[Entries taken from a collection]
· · ·

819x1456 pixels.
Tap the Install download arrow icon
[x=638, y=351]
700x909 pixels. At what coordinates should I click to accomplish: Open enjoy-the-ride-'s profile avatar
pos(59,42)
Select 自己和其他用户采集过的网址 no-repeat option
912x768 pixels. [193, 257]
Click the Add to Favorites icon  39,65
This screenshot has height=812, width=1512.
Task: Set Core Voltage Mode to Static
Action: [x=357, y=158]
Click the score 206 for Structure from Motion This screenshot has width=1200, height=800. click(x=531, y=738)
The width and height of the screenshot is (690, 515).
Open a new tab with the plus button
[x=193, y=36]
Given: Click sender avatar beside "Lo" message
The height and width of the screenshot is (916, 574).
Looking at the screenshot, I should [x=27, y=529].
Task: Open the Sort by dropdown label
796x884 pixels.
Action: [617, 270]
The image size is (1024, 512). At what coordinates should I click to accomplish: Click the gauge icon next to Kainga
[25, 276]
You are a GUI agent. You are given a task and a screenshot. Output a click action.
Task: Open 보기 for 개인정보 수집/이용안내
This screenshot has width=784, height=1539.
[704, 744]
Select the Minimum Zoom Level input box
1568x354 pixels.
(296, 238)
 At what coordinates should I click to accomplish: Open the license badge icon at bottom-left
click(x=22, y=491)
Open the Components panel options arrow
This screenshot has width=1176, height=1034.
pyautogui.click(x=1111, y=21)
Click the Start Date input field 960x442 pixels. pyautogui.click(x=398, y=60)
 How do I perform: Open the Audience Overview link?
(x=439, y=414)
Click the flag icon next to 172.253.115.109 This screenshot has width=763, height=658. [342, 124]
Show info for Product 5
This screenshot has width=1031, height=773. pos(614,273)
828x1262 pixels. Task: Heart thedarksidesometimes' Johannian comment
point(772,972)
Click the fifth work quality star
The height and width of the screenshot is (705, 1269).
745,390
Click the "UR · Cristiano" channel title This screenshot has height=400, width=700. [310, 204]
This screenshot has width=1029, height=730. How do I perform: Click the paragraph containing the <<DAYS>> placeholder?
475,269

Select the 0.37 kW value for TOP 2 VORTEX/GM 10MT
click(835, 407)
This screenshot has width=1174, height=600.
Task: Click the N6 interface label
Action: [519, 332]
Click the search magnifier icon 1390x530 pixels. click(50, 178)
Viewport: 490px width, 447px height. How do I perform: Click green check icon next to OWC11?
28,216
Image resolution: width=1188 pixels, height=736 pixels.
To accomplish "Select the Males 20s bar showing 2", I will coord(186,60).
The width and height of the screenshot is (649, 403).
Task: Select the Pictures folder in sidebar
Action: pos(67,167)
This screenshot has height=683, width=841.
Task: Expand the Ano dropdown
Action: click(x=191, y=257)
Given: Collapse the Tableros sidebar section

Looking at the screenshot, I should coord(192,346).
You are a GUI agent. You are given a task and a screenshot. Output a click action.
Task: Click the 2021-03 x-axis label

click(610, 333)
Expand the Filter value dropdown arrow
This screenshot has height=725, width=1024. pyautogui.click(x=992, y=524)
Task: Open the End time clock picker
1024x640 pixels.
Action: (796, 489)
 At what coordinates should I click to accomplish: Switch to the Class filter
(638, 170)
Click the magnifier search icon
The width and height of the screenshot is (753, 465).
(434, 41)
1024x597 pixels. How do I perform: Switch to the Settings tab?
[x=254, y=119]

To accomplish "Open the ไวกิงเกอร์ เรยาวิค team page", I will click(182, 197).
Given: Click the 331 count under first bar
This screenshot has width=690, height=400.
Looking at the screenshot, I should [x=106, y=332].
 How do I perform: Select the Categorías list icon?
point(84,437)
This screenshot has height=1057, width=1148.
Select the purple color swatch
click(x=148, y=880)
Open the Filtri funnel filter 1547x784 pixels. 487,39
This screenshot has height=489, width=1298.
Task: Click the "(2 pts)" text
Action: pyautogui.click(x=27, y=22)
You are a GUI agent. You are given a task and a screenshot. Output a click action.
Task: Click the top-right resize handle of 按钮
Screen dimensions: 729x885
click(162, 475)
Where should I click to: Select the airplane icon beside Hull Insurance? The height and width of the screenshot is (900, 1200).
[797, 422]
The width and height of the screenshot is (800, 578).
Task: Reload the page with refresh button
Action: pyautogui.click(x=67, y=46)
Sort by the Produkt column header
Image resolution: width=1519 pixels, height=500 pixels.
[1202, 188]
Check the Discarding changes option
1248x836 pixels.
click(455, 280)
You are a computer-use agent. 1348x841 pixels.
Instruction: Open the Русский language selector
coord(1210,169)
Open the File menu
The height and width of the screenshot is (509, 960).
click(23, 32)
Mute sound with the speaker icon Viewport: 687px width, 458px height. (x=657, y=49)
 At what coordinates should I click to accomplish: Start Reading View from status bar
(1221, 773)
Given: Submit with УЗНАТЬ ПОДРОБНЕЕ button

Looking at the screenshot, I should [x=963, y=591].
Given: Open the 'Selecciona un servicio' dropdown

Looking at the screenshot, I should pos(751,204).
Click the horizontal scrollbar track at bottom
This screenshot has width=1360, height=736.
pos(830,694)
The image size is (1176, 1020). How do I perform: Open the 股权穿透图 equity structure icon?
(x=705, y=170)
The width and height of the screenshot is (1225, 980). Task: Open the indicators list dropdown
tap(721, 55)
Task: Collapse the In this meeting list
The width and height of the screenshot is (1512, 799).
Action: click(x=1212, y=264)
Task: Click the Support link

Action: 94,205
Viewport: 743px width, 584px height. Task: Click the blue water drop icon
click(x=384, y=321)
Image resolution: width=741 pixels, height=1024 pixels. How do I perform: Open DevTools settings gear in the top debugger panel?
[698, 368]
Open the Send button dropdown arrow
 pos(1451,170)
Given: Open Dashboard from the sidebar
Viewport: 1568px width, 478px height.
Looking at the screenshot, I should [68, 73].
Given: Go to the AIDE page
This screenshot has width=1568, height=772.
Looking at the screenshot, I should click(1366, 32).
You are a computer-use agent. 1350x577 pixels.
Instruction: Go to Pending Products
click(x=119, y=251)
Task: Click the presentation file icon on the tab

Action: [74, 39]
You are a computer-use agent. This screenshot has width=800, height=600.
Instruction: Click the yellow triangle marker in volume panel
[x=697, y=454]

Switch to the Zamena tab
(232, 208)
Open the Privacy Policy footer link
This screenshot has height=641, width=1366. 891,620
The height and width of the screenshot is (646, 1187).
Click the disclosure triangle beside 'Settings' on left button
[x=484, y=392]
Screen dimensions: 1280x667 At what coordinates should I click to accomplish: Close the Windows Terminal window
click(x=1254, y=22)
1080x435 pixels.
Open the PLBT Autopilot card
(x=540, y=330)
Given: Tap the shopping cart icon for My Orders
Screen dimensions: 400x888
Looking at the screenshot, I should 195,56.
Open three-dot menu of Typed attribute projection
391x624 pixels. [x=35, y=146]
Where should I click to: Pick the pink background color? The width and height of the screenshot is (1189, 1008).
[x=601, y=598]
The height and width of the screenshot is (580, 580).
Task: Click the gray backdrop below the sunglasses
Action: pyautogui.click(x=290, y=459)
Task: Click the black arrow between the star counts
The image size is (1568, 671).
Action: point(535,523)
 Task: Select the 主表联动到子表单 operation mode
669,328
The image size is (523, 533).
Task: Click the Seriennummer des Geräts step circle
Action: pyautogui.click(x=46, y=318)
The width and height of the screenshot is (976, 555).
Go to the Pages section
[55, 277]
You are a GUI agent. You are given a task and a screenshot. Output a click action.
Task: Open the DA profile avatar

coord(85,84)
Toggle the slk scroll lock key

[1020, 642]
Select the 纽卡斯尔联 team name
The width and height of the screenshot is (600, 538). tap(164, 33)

· · ·

# TASK REQUIREMENTS
Copy the data above in its entirety, exactly as given.

# EXPECTED OUTPUT
819x1456 pixels.
Tap the Install download arrow icon
[x=638, y=351]
700x909 pixels. At what coordinates should I click to accomplish: Open enjoy-the-ride-'s profile avatar
pos(59,42)
Select 自己和其他用户采集过的网址 no-repeat option
912x768 pixels. [193, 257]
Click the Add to Favorites icon  39,65
This screenshot has height=812, width=1512.
Task: Set Core Voltage Mode to Static
Action: [x=357, y=158]
Click the score 206 for Structure from Motion This screenshot has width=1200, height=800. click(x=531, y=738)
The width and height of the screenshot is (690, 515).
Open a new tab with the plus button
[x=193, y=36]
Given: Click sender avatar beside "Lo" message
The height and width of the screenshot is (916, 574).
Looking at the screenshot, I should [x=27, y=529].
Task: Open the Sort by dropdown label
796x884 pixels.
Action: [617, 270]
The image size is (1024, 512). At what coordinates should I click to accomplish: Click the gauge icon next to Kainga
[25, 276]
You are a GUI agent. You are given a task and a screenshot. Output a click action.
Task: Open 보기 for 개인정보 수집/이용안내
This screenshot has width=784, height=1539.
[704, 744]
Select the Minimum Zoom Level input box
1568x354 pixels.
(296, 238)
 At what coordinates should I click to accomplish: Open the license badge icon at bottom-left
click(x=22, y=491)
Open the Components panel options arrow
This screenshot has width=1176, height=1034.
pyautogui.click(x=1111, y=21)
Click the Start Date input field 960x442 pixels. pyautogui.click(x=398, y=60)
 How do I perform: Open the Audience Overview link?
(x=439, y=414)
Click the flag icon next to 172.253.115.109 This screenshot has width=763, height=658. [342, 124]
Show info for Product 5
This screenshot has width=1031, height=773. pos(614,273)
828x1262 pixels. Task: Heart thedarksidesometimes' Johannian comment
point(772,972)
Click the fifth work quality star
The height and width of the screenshot is (705, 1269).
745,390
Click the "UR · Cristiano" channel title This screenshot has height=400, width=700. [310, 204]
This screenshot has width=1029, height=730. How do I perform: Click the paragraph containing the <<DAYS>> placeholder?
475,269

Select the 0.37 kW value for TOP 2 VORTEX/GM 10MT
click(835, 407)
This screenshot has width=1174, height=600.
Task: Click the N6 interface label
Action: [519, 332]
Click the search magnifier icon 1390x530 pixels. click(50, 178)
Viewport: 490px width, 447px height. How do I perform: Click green check icon next to OWC11?
28,216
Image resolution: width=1188 pixels, height=736 pixels.
To accomplish "Select the Males 20s bar showing 2", I will coord(186,60).
The width and height of the screenshot is (649, 403).
Task: Select the Pictures folder in sidebar
Action: pos(67,167)
This screenshot has height=683, width=841.
Task: Expand the Ano dropdown
Action: click(x=191, y=257)
Given: Collapse the Tableros sidebar section

Looking at the screenshot, I should coord(192,346).
You are a GUI agent. You are given a task and a screenshot. Output a click action.
Task: Click the 2021-03 x-axis label

click(610, 333)
Expand the Filter value dropdown arrow
This screenshot has height=725, width=1024. pyautogui.click(x=992, y=524)
Task: Open the End time clock picker
1024x640 pixels.
Action: (796, 489)
 At what coordinates should I click to accomplish: Switch to the Class filter
(638, 170)
Click the magnifier search icon
The width and height of the screenshot is (753, 465).
(434, 41)
1024x597 pixels. How do I perform: Switch to the Settings tab?
[x=254, y=119]

To accomplish "Open the ไวกิงเกอร์ เรยาวิค team page", I will click(182, 197).
Given: Click the 331 count under first bar
This screenshot has width=690, height=400.
Looking at the screenshot, I should [x=106, y=332].
 How do I perform: Select the Categorías list icon?
point(84,437)
This screenshot has height=1057, width=1148.
Select the purple color swatch
click(x=148, y=880)
Open the Filtri funnel filter 1547x784 pixels. 487,39
This screenshot has height=489, width=1298.
Task: Click the "(2 pts)" text
Action: pyautogui.click(x=27, y=22)
You are a GUI agent. You are given a task and a screenshot. Output a click action.
Task: Click the top-right resize handle of 按钮
Screen dimensions: 729x885
click(162, 475)
Where should I click to: Select the airplane icon beside Hull Insurance? The height and width of the screenshot is (900, 1200).
[797, 422]
The width and height of the screenshot is (800, 578).
Task: Reload the page with refresh button
Action: pyautogui.click(x=67, y=46)
Sort by the Produkt column header
Image resolution: width=1519 pixels, height=500 pixels.
[1202, 188]
Check the Discarding changes option
1248x836 pixels.
click(455, 280)
You are a computer-use agent. 1348x841 pixels.
Instruction: Open the Русский language selector
coord(1210,169)
Open the File menu
The height and width of the screenshot is (509, 960).
click(23, 32)
Mute sound with the speaker icon Viewport: 687px width, 458px height. (x=657, y=49)
 At what coordinates should I click to accomplish: Start Reading View from status bar
(1221, 773)
Given: Submit with УЗНАТЬ ПОДРОБНЕЕ button

Looking at the screenshot, I should [x=963, y=591].
Given: Open the 'Selecciona un servicio' dropdown

Looking at the screenshot, I should pos(751,204).
Click the horizontal scrollbar track at bottom
This screenshot has width=1360, height=736.
pos(830,694)
The image size is (1176, 1020). How do I perform: Open the 股权穿透图 equity structure icon?
(x=705, y=170)
The width and height of the screenshot is (1225, 980). Task: Open the indicators list dropdown
tap(721, 55)
Task: Collapse the In this meeting list
The width and height of the screenshot is (1512, 799).
Action: click(x=1212, y=264)
Task: Click the Support link

Action: 94,205
Viewport: 743px width, 584px height. Task: Click the blue water drop icon
click(x=384, y=321)
Image resolution: width=741 pixels, height=1024 pixels. How do I perform: Open DevTools settings gear in the top debugger panel?
[698, 368]
Open the Send button dropdown arrow
 pos(1451,170)
Given: Open Dashboard from the sidebar
Viewport: 1568px width, 478px height.
Looking at the screenshot, I should [68, 73].
Given: Go to the AIDE page
This screenshot has width=1568, height=772.
Looking at the screenshot, I should click(1366, 32).
You are a computer-use agent. 1350x577 pixels.
Instruction: Go to Pending Products
click(x=119, y=251)
Task: Click the presentation file icon on the tab

Action: [74, 39]
You are a computer-use agent. This screenshot has width=800, height=600.
Instruction: Click the yellow triangle marker in volume panel
[x=697, y=454]

Switch to the Zamena tab
(232, 208)
Open the Privacy Policy footer link
This screenshot has height=641, width=1366. 891,620
The height and width of the screenshot is (646, 1187).
Click the disclosure triangle beside 'Settings' on left button
[x=484, y=392]
Screen dimensions: 1280x667 At what coordinates should I click to accomplish: Close the Windows Terminal window
click(x=1254, y=22)
1080x435 pixels.
Open the PLBT Autopilot card
(x=540, y=330)
Given: Tap the shopping cart icon for My Orders
Screen dimensions: 400x888
Looking at the screenshot, I should 195,56.
Open three-dot menu of Typed attribute projection
391x624 pixels. [x=35, y=146]
Where should I click to: Pick the pink background color? The width and height of the screenshot is (1189, 1008).
[x=601, y=598]
The height and width of the screenshot is (580, 580).
Task: Click the gray backdrop below the sunglasses
Action: pyautogui.click(x=290, y=459)
Task: Click the black arrow between the star counts
The image size is (1568, 671).
Action: point(535,523)
 Task: Select the 主表联动到子表单 operation mode
669,328
The image size is (523, 533).
Task: Click the Seriennummer des Geräts step circle
Action: pyautogui.click(x=46, y=318)
The width and height of the screenshot is (976, 555).
Go to the Pages section
[55, 277]
You are a GUI agent. You are given a task and a screenshot. Output a click action.
Task: Open the DA profile avatar

coord(85,84)
Toggle the slk scroll lock key

[1020, 642]
Select the 纽卡斯尔联 team name
The width and height of the screenshot is (600, 538). tap(164, 33)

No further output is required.